Lo stile del confratello è servizio, cordialità e amore per il Signore

Celebrato in Sant'Agostino, in occasione del Giugno Antoniano, un momento particolarmente dedicato alle confraternite e alle pie unioni alla presenza di don Franco Ponchia, delegato per il Lazio della Confederazione Confraternite delle Diocesi d’Italia

È stata anche un’occasione per riflettere con semplicità su cosa voglia dire essere confratelli, cioè impegnati in una confraternita o in una pia unione, la Messa presieduta dal don Franco Ponchia, delegato per il Lazio della Confederazione Confraternite delle Diocesi d’Italia, nella basilica di Sant’Agostino in occasione del Giugno Antoniano.

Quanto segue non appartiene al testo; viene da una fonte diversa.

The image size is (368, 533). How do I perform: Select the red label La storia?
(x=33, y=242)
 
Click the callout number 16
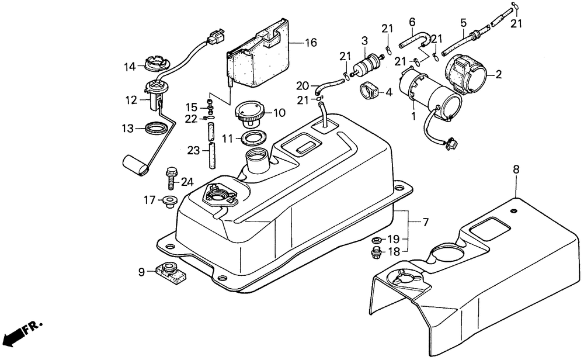pos(310,43)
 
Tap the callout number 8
pos(516,169)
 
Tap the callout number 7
pos(425,222)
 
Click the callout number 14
pos(129,67)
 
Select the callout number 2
pos(498,74)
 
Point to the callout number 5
pos(463,23)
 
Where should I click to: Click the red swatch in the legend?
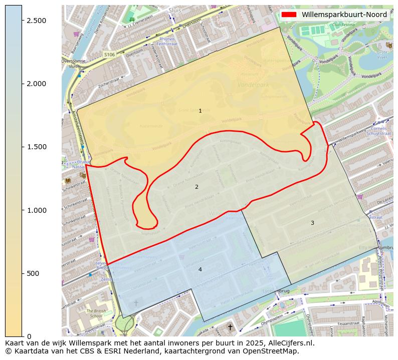coord(289,15)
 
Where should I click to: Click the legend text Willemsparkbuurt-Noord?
coord(344,15)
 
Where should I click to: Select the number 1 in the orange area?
coord(200,111)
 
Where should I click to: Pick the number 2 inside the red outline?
coord(196,187)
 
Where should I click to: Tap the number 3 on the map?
coord(312,223)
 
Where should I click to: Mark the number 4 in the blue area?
coord(200,269)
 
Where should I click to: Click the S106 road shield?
coord(109,54)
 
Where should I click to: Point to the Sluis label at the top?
coord(175,10)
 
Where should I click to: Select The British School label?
coord(96,313)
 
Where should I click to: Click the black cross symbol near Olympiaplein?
coord(230,327)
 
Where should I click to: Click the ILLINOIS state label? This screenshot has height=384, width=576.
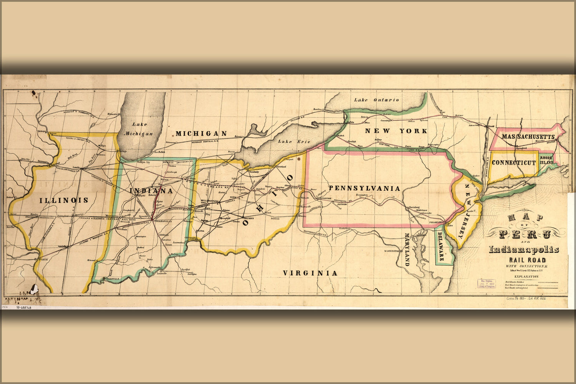pos(64,200)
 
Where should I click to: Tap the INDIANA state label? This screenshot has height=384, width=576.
pos(151,191)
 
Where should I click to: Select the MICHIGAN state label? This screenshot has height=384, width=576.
pos(201,133)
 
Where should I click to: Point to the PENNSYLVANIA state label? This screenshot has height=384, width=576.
pos(364,188)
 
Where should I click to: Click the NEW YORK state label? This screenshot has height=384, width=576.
pos(396,131)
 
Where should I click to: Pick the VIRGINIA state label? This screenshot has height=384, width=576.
pos(310,273)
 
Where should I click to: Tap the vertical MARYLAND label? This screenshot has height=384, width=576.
pos(407,249)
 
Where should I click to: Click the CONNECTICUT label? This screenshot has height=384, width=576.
pos(514,162)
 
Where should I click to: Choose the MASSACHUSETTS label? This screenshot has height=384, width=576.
pos(528,137)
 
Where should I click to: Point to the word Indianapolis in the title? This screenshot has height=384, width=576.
pos(524,250)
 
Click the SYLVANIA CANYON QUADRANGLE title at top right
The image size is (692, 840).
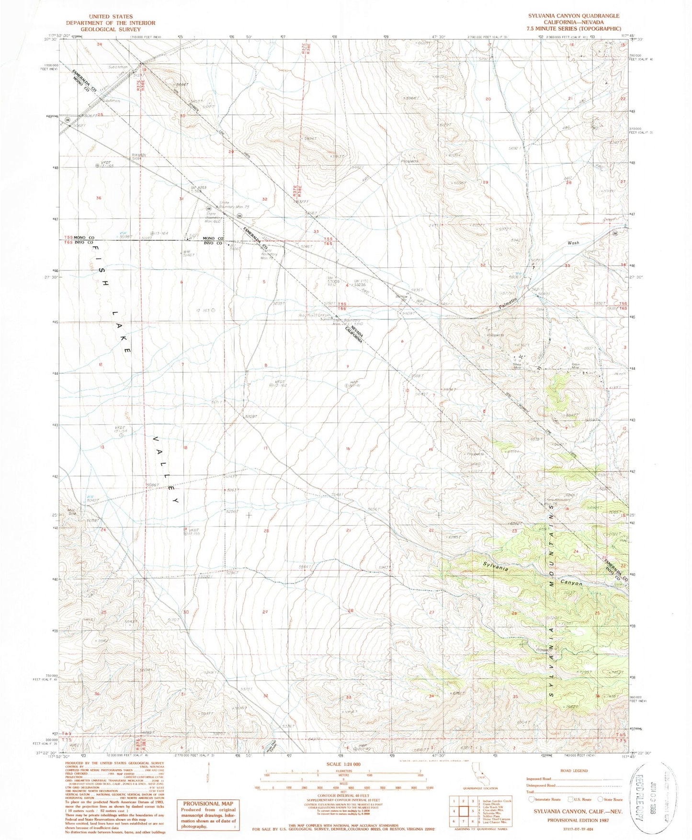point(574,16)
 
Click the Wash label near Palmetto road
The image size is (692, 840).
point(573,243)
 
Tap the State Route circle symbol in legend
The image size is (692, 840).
point(601,799)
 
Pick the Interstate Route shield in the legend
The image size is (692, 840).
point(532,799)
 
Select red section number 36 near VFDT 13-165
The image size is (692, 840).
point(99,198)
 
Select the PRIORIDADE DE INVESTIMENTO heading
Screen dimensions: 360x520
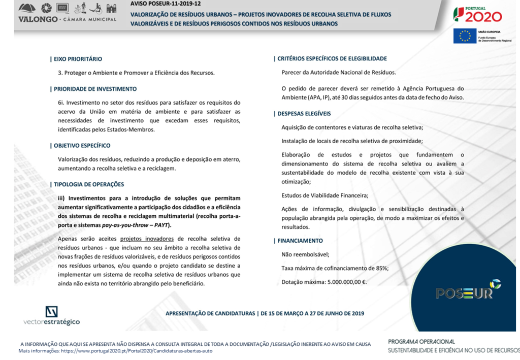(95, 89)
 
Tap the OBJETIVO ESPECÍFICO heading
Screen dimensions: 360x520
(82, 145)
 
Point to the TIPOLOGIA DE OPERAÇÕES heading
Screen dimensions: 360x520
(89, 184)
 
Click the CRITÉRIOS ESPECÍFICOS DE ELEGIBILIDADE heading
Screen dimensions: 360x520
(332, 59)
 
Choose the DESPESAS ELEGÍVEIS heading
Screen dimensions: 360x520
(304, 114)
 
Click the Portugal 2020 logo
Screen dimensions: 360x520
(477, 15)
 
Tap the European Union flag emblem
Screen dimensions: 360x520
(465, 36)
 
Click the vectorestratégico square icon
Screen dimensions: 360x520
(51, 311)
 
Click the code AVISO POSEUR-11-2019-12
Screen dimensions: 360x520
(165, 3)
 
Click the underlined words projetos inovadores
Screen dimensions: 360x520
(147, 239)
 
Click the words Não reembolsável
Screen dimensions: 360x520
(305, 254)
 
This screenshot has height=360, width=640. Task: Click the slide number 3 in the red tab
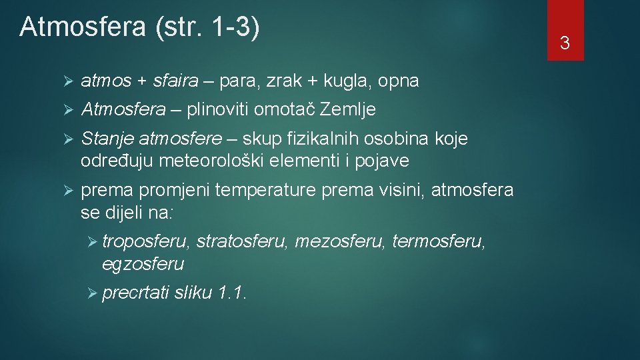click(565, 44)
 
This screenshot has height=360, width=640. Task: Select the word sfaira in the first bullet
click(176, 81)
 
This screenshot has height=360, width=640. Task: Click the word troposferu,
click(146, 241)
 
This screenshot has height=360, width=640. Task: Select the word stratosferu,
click(243, 241)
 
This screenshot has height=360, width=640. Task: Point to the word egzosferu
click(143, 265)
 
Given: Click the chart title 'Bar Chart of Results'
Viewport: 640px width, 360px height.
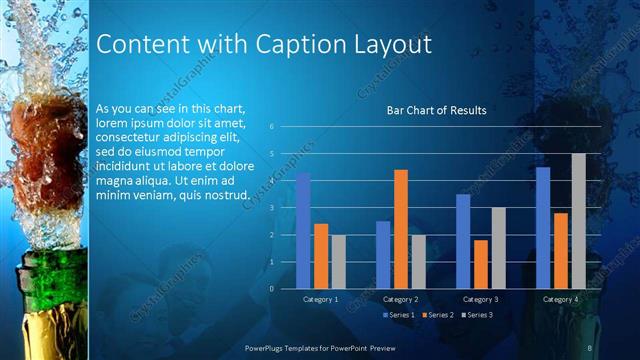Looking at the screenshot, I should click(x=436, y=110).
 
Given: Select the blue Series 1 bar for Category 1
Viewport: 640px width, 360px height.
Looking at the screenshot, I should click(x=303, y=230).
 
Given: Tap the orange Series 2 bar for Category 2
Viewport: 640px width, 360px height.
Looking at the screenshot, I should click(x=400, y=229).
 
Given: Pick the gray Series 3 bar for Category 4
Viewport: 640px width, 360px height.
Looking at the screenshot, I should click(x=578, y=221).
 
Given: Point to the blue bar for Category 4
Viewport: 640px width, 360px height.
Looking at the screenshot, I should click(x=543, y=228).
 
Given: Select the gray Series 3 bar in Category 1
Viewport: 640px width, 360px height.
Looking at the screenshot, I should click(x=338, y=262).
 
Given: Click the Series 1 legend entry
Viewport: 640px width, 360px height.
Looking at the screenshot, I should click(x=400, y=315).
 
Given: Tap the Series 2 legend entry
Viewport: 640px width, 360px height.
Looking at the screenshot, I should click(x=438, y=315).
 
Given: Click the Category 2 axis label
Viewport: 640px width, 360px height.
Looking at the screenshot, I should click(x=400, y=299).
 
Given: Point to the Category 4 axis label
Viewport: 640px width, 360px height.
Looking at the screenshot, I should click(x=561, y=299).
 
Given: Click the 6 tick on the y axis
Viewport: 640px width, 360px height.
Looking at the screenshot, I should click(x=271, y=128).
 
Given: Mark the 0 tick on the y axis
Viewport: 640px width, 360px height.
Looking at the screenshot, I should click(x=271, y=289).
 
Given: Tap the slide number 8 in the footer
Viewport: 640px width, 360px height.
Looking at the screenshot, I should click(x=590, y=346).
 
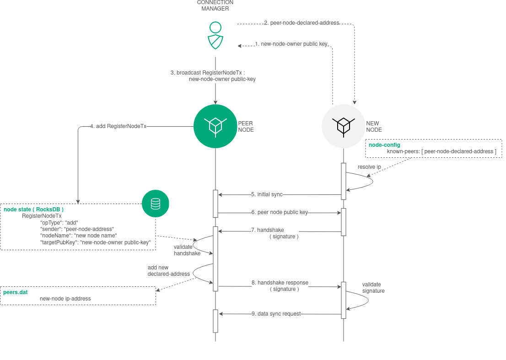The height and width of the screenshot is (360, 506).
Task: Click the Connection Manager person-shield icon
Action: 215,35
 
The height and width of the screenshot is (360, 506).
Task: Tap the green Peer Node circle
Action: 215,126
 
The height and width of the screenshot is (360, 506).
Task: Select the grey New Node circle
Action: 343,126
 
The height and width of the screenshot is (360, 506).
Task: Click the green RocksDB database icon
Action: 156,204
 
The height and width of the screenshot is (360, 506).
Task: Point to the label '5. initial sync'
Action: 267,194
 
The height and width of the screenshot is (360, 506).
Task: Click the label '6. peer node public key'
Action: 279,212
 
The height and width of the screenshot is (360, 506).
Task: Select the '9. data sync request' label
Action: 276,314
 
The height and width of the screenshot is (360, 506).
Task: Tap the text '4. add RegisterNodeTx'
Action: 118,126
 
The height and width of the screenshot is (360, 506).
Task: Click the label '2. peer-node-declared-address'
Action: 301,23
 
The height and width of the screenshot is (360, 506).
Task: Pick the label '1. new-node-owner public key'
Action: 291,44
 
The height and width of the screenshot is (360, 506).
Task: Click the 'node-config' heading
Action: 384,145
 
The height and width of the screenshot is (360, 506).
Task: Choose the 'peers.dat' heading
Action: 15,292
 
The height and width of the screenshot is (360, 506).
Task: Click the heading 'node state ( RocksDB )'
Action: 33,210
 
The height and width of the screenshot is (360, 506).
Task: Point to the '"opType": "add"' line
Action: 59,222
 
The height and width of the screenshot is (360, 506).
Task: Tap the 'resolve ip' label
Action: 369,167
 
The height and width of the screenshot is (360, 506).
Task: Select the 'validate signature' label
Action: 373,288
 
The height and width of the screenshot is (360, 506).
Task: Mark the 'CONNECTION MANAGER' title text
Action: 215,5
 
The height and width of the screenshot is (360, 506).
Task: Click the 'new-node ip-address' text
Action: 65,299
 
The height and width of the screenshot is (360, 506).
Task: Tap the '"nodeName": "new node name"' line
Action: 78,236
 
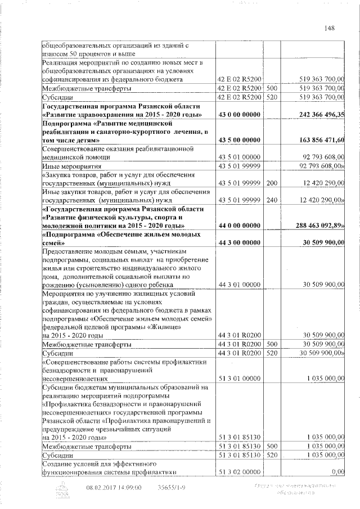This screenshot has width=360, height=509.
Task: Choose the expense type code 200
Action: pos(272,183)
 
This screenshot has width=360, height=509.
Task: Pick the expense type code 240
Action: pos(272,200)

Domenica 26 è stata infatti quella che il programma dei festeggiamenti ha dedicato questo particolare modo di stare nella Chiesa ed essere cristiani.

«Noi veniamo a Messa, non per soddisfare un precetto – ha spiegato con uno stile semplice e colloquiale don Franco – ma spinti dall’amore, per tornare fuori e agire come l’amore che è in Gesù. Ci riusciremo? Vi dico subito di no! Da soli mai, con lo spirito del Signore sempre».

Ponchia ha paragonato i confratelli agli apostoli che accompagnano Gesù preparandogli la strada verso Gerusalemme, sottolineandone tanto l’amore quanto i difetti e l’irruenza. La pagina di Luca mostra infatti Giacomo e Giovanni preda dello spirito di vendetta davanti a un villaggio dei Samaritani che rifiuta di ricevere Gesù. E il rimprovero del Maestro emerge come una guida nello scegliere tra il bene e il male, tra fare la cosa giusta e quella sbagliata. Il punto sta nel riconoscere da «quale spirito si viene animati», se abbiamo nel cuore la vendetta e l’idea che sono sempre gli altri a sbagliare, o se piuttosto siamo capaci di assumere lo spirito della cordialità.

Il secondo, ovviamente, è quello consono ai confratelli, insieme a quello del servizio: «Non siamo i migliori, siamo come tutti che un po’ fanno bene, un po’ fanno male, ma abbiamo la voglia di stare nel campo del Signore, di lasciarci sorreggere da lui, che ha il nome di ciascuno di noi inciso sulla sua mano».